Verbatim repeat, images excluded. Give each entry again as written.

..............................

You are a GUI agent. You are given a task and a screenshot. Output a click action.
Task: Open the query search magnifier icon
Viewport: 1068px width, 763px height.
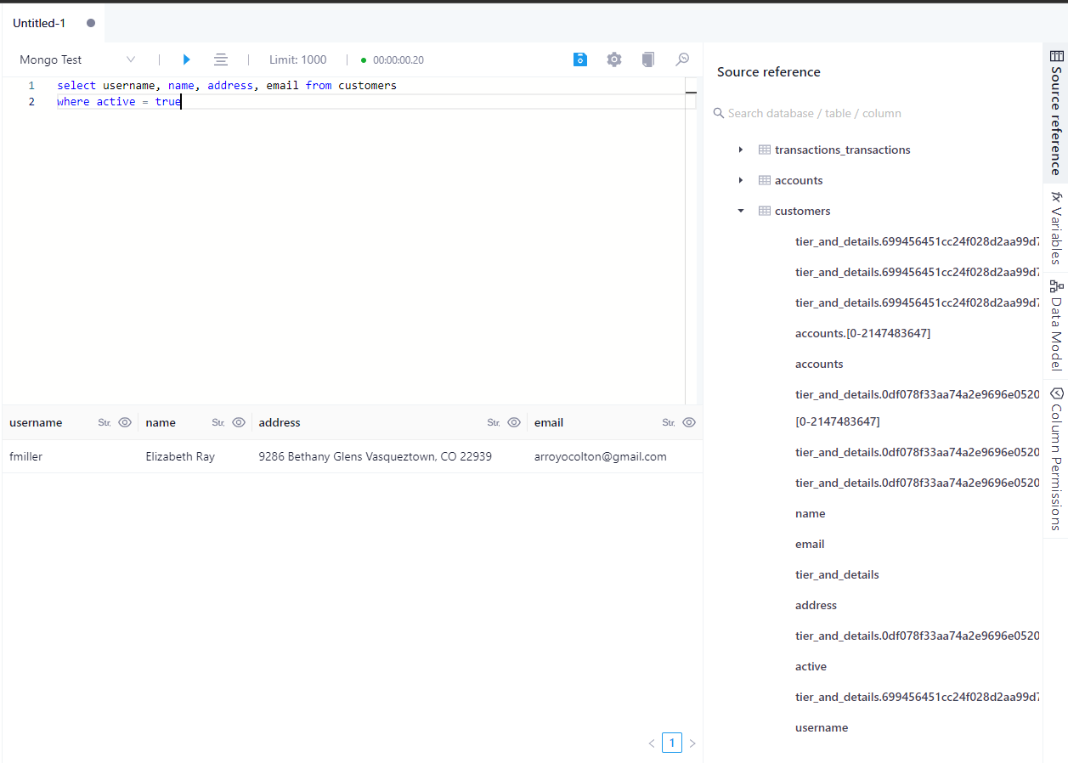point(682,59)
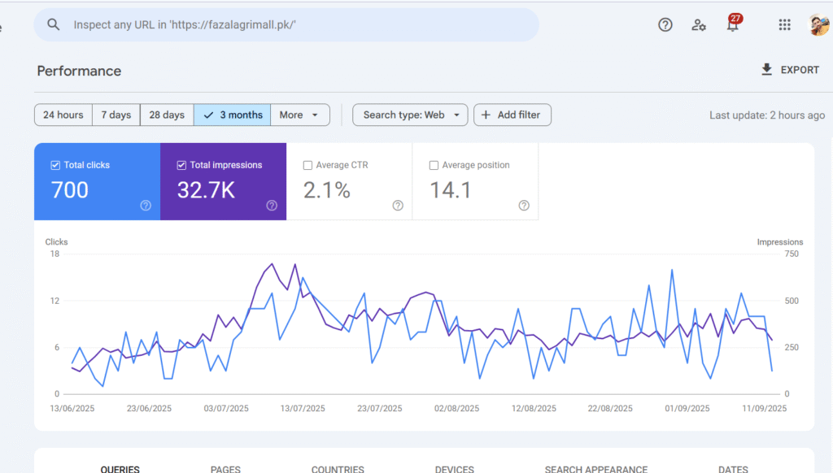
Task: Click the Add filter button
Action: (512, 115)
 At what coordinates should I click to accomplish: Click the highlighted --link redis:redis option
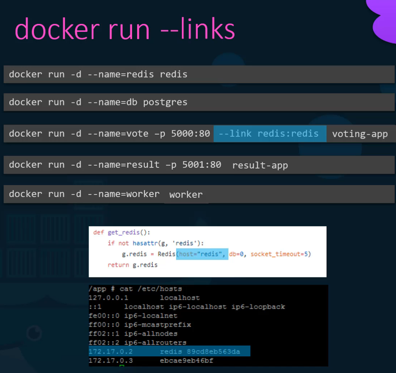270,134
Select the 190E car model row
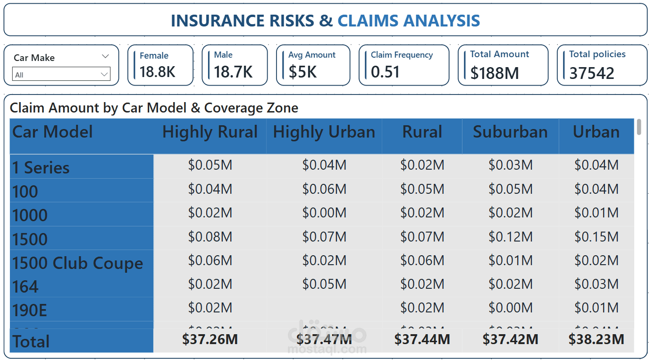Image resolution: width=655 pixels, height=363 pixels. pyautogui.click(x=30, y=310)
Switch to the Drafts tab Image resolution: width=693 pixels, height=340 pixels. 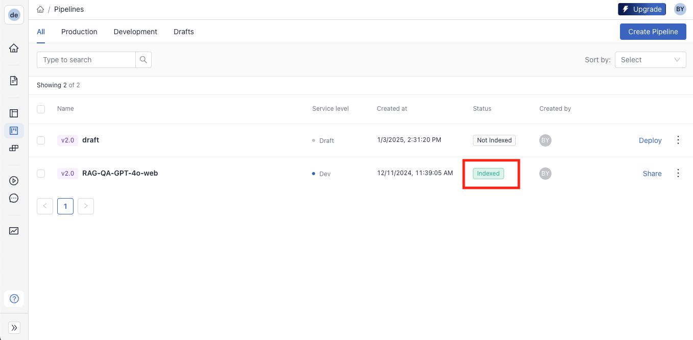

..............................

* Problem solution *
You are a GUI agent. You are given a task and a screenshot. Output a click action.
Task: Open the query search magnifier icon
Viewport: 1068px width, 763px height.
point(682,59)
Task: Click the Add filter button
Action: (512, 115)
 At what coordinates should I click to accomplish: Click the highlighted --link redis:redis option
270,134
Select the 190E car model row
Image resolution: width=655 pixels, height=363 pixels. pyautogui.click(x=30, y=310)
Switch to the Drafts tab Image resolution: width=693 pixels, height=340 pixels. 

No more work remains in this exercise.